• _YOUR OBJECTIVE_: Condense the paragraph in the political commentary below that begins "Since last weekend Blackpool" into three sentences or fewer, keeping its main points.

2 OCTOBER 1976, Page 3

Political Commentary

Oh God! Oh Blackpool!

John Grigg

Since last weekend Blackpool has been the political capital of England, with most of our Present ruling establishment—Labour ministers and trade union leaders—collected there. In many ways it is a suitable place to serve as our capital city in the mid-Seventies, With its emphasis upon recreation and consumption, its tawdry squalor, its Philistine complacency, and the universal smell of fish and chips (with associated sauces) poisoning the sea air. All in all Blackpool is a living monument to the conservatism of the English working class.

So, alas, is the Labour Party. Though to outward appearance no longer a proletarian Party, its prevailing ethos is still that of class war, and Labour conference delegates seem intent upon remaining mentally, if not financially, proletarian. They do not think of Britain as a national community with shared loyalties and problems, but as a Country in which there is an unresolved struggle between 'working people' and 'the Capitalist system'. Their attitude can fairly be expressed in the syllogism: Labour is good, Labour is socialist, therefore socialism Must be good. And their definition of socialism is that enshrined in the party's fifty-yearold constitution. Of course this is not the attitude of most Labour voters, nor is it the attitude of the present Labour leadership. But neither voters nor leaders have yet succeeded in modifying the traditional character of the party itself, which—as the Pound's latest plunge indicates—is now a Most grave threat to the British economy.

• _LISTED RECORDS_:
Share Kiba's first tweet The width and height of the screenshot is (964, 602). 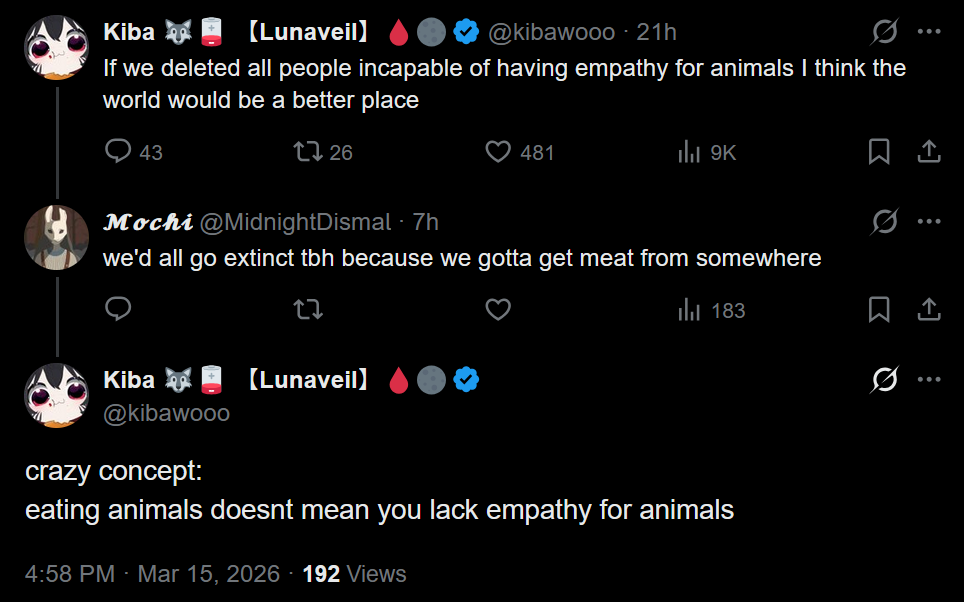point(929,152)
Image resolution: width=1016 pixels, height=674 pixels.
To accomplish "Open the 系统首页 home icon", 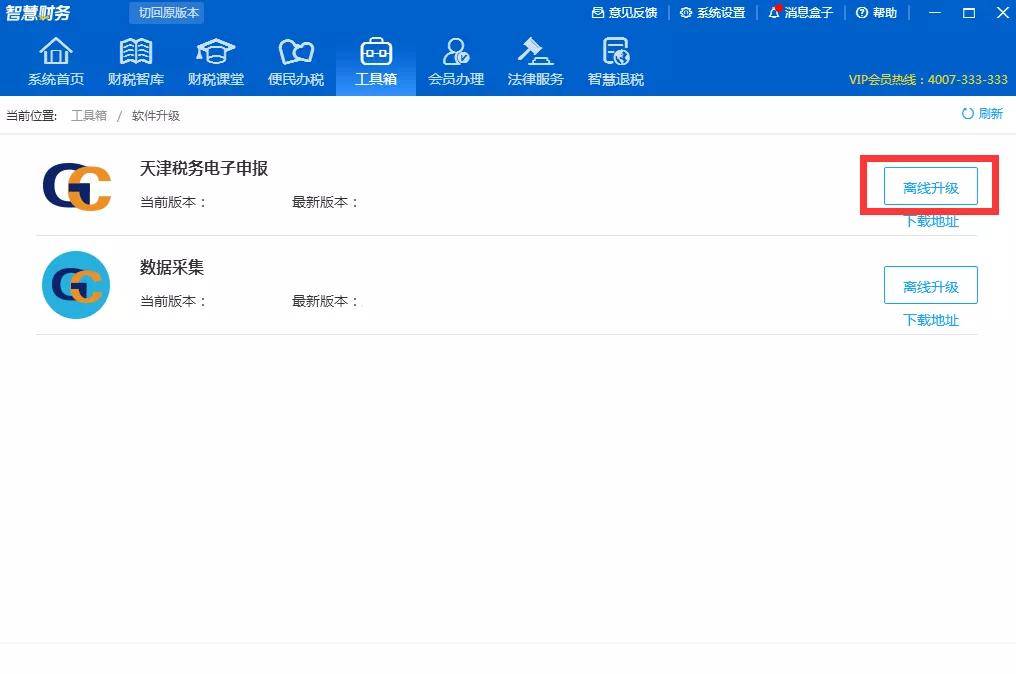I will click(56, 51).
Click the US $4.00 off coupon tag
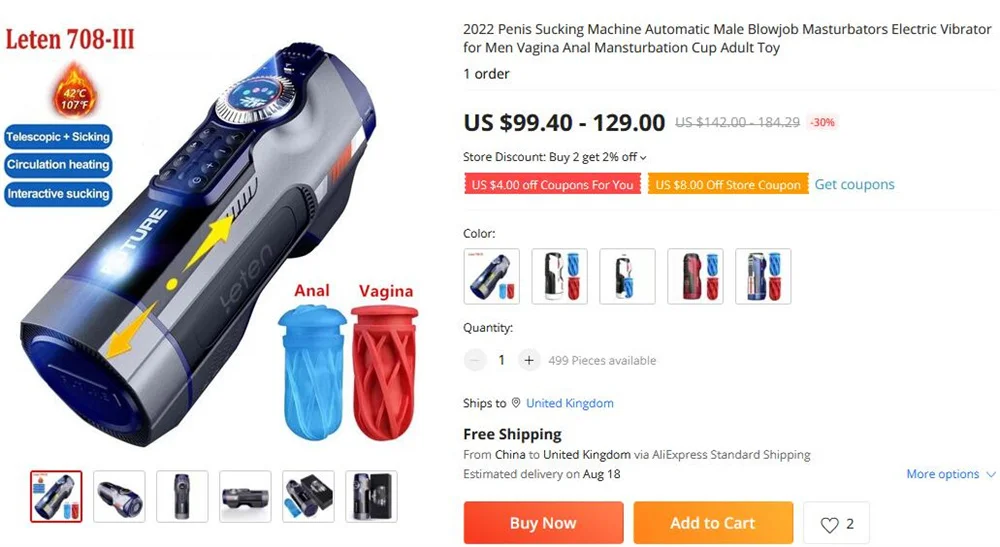This screenshot has width=1000, height=547. [552, 184]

• _ANSWER TO THIS TASK_: Since last weekend, Blackpool has been England's political capital, gathering most of the ruling establishment, Labour ministers and trade union leaders. Its emphasis on recreation and consumption, its tawdry squalor, its Philistine complacency and the all-pervading smell of fish and chips make it a fitting capital for the mid-Seventies. Overall, the town is a living monument to the conservatism of the English working class.